**Data for review**
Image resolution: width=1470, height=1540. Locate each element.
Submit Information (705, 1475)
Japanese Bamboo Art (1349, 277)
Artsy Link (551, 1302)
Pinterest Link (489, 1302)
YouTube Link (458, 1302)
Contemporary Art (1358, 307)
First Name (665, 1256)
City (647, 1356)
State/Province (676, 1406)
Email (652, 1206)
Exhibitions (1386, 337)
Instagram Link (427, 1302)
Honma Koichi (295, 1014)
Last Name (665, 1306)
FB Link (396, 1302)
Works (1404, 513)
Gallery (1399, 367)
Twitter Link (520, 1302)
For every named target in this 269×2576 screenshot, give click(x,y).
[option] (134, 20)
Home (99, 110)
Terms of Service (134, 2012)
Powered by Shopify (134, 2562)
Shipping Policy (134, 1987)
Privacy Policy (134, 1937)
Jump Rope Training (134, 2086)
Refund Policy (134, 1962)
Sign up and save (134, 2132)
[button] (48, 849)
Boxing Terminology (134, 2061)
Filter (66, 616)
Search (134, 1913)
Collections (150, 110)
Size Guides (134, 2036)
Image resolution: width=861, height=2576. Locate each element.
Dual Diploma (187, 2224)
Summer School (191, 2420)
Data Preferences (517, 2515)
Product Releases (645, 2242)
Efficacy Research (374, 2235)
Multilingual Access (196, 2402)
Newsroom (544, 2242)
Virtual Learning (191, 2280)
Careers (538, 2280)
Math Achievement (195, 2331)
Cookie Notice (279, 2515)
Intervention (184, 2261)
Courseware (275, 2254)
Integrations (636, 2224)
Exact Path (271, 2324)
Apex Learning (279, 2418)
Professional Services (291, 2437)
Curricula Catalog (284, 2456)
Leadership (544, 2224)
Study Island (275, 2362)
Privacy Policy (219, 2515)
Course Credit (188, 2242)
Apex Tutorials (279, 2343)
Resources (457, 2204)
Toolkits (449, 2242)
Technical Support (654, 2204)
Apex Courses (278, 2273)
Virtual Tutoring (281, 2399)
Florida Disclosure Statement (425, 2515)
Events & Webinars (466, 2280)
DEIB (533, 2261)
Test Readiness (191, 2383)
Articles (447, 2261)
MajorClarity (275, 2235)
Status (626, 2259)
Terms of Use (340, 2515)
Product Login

**To do**
Please reproduce exactly the lines in the listing above from the one containing "Careers (538, 2280)" through the one containing "Terms of Use (340, 2515)", both included, and nothing more.

**Written solution**
Careers (538, 2280)
Math Achievement (195, 2331)
Cookie Notice (279, 2515)
Intervention (184, 2261)
Courseware (275, 2254)
Integrations (636, 2224)
Exact Path (271, 2324)
Apex Learning (279, 2418)
Professional Services (291, 2437)
Curricula Catalog (284, 2456)
Leadership (544, 2224)
Study Island (275, 2362)
Privacy Policy (219, 2515)
Course Credit (188, 2242)
Apex Tutorials (279, 2343)
Resources (457, 2204)
Toolkits (449, 2242)
Technical Support (654, 2204)
Apex Courses (278, 2273)
Virtual Tutoring (281, 2399)
Florida Disclosure Statement (425, 2515)
Events & Webinars (466, 2280)
DEIB (533, 2261)
Test Readiness (191, 2383)
Articles (447, 2261)
MajorClarity (275, 2235)
Status (626, 2259)
Terms of Use (340, 2515)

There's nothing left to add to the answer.